Angularをいち早く技術評価・検証に着手、高度化するUI対策に最適であると確認
NRIがAngularに関わる取り組みを開始したのは2014年頃。当時、スマートフォンやタブレットなどのモバイル端末が普及し、アプリケーションのフロントに関わる要件が高度化してきていた。
一方、技術的には当時Ajax+jQueryによるサーバーサイドMVCの環境が一般化しており、特にjQueryについては、UIに関する要件が複雑化すれば開発難易度が非常に高くなるという問題があった。「この問題の解消に向けた可能性を探るべく、NRIが新たな開発技術として評価・検証に着手したのが、クライアントMVCのフレームワークであるAngularJSでした」と並河氏は語る。
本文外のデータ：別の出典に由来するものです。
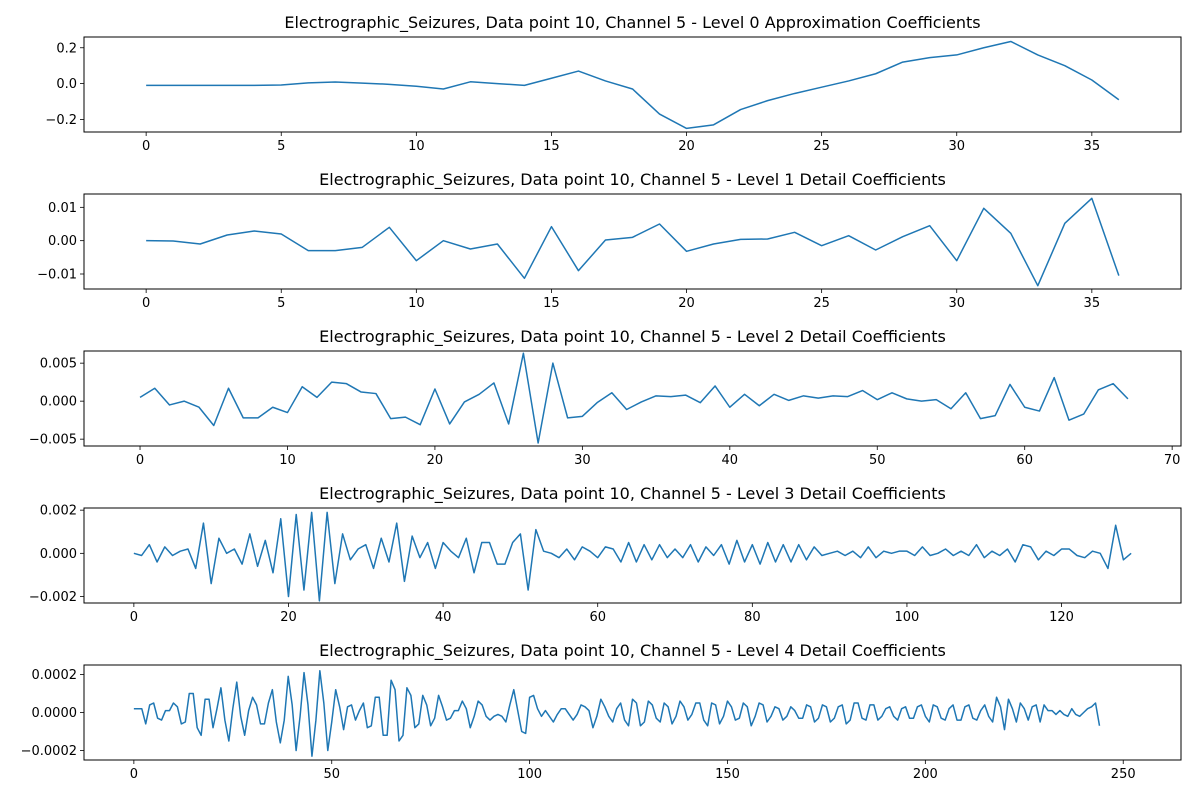 The height and width of the screenshot is (800, 1200). What do you see at coordinates (53, 598) in the screenshot?
I see `y-tick-label: −0.002` at bounding box center [53, 598].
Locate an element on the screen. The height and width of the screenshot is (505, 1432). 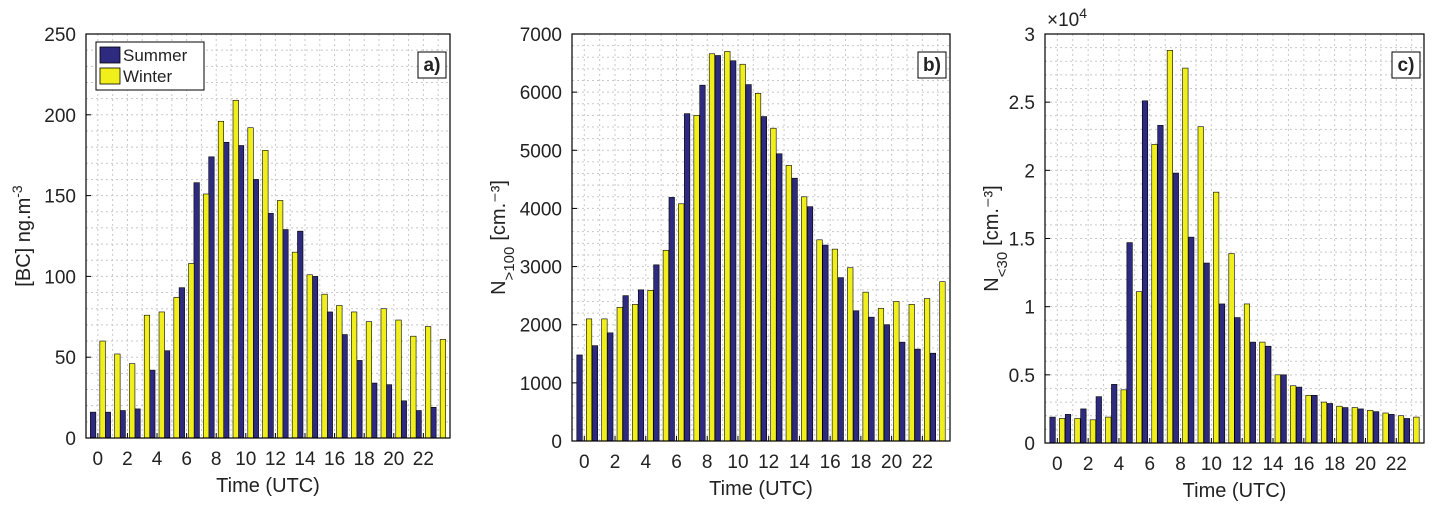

AngularJSについて同社が高く評価したポイントは、開発者の数が3桁を上回るような大規模開発にも適用可能な技術であるということ。「SPA(Single Page Application)を開発するための機能が一通りそろっているフルスタックフレームワークであること、画面単位でロジックとテンプレートを分離した開発ができ、役割分担も容易で、開発統制の上でもメリットが得られるというAngularJSのアーキテクチャが、他のJavaScriptフレームワークに比べ、大規模システムに向くと考えました」と並河氏は説明する。
これを受けて、NRIでは翌2015年から、AngularJSの本格導入と実際の開発プロジェクトへの適用へと動き始めた。具体的には、NRIが提供するエンタープライズ向け開発フレームワーク製品であるObjectWorks+において、AngularJSを利用して画面開発が行えるような機能を追加するとともに、開発標準を整備し、社内で受託している開発プロジェクトへと展開していった。
AngularJSの後継バージョンとなるAngularについても、社内利⽤システムのモバイル向けWebアプリ開発に適⽤するというかたちで早々に評価・検証を開始し、2016年秋のAngularの正式リリースを待って、本格導⼊を行っている。
これまでNRIでは、さまざまな開発プロジェクトにおいてAngularJSまたはAngularを採用し数々の実績を積み上げてきている。現在進んでいる開発案件においても、採用ないしは採用を予定しているプロジェクトは10を下らないという。